I was nervous about yesterday's subbing, but the Lord proved true to His character, and made his response clear to our crying hearts from the previous night. I had a wonderful day and it was a refreshment to my heart to see I do have a passion to teach. Right now I am not teaching, but I do still believe He has me in preschool for a reason.
Do. Not. Get. Me. Wrong. I love my preschoolers, enjoy working with them, and am beyond thankful for God's provision with a job. I do believe the Lord has me here this reason, and therefore the Lord is working in my heart to make it content.
Despite what it may seem, this post is about preschool (not third grade). In my pathetic questioning of "why God am I working in preschool when you know my heart is to teach, not just babysit?", God has slowly been revealing to me an important lesson I needed refreshed...
OBEDIENCE
It hit me a few weeks ago how often I say to my preschoolers something along the lines of "You are sitting here in time out because you disobeyed when I told you to [insert situation here]. When you disobey, I cannot reward you and allow you to continue to play". Obviously there is more to this conversation, but we are constantly stressing to our students how crucial it is that they obey. This is very hard for them at this age, as they have a very self focused perspective developmentally.

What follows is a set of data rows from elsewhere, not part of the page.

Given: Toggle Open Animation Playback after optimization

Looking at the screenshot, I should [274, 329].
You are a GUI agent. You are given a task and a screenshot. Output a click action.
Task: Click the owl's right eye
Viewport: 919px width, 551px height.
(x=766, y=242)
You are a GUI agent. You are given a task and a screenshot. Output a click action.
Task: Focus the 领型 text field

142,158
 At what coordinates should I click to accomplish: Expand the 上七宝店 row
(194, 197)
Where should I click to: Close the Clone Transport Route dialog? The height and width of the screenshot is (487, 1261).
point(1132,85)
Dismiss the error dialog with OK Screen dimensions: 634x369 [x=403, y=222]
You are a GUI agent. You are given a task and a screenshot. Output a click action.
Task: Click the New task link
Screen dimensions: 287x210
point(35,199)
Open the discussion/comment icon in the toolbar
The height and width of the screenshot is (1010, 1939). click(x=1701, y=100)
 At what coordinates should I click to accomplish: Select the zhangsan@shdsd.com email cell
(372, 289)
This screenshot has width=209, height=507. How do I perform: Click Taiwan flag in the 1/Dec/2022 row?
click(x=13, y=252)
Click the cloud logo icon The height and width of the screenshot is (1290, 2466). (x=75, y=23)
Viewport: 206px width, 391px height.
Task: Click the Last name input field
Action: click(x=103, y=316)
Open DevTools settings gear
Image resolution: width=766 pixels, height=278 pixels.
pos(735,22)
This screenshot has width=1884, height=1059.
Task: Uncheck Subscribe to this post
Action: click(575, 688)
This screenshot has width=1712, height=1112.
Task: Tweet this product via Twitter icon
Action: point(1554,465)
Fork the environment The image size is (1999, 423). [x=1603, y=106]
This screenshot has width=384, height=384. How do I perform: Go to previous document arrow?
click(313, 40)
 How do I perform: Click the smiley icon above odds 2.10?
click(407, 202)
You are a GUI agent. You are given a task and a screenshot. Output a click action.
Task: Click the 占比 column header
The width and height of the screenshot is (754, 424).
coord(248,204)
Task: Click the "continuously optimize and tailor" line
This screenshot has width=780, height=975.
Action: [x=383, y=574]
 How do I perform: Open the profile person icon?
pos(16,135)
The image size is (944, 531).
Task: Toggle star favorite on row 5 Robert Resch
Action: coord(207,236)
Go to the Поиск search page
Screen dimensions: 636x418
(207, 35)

I may be several years older then them, but this was a lesson I needed a reminder of. Just as I take obedience very seriously with my students and am trying to train them to (1) do what they are told, (2) when they are told (3) with the right heart attitude (thanks Mom and Dad for committing this to my memory), God takes it even more seriously with me obeying Him.
This may seem juvenile, but this was eye opening to me. I don't think I would have learned this lesson as bold had I been in an older elementary grade.
I needed the preschoolers and my time with them to teach me this.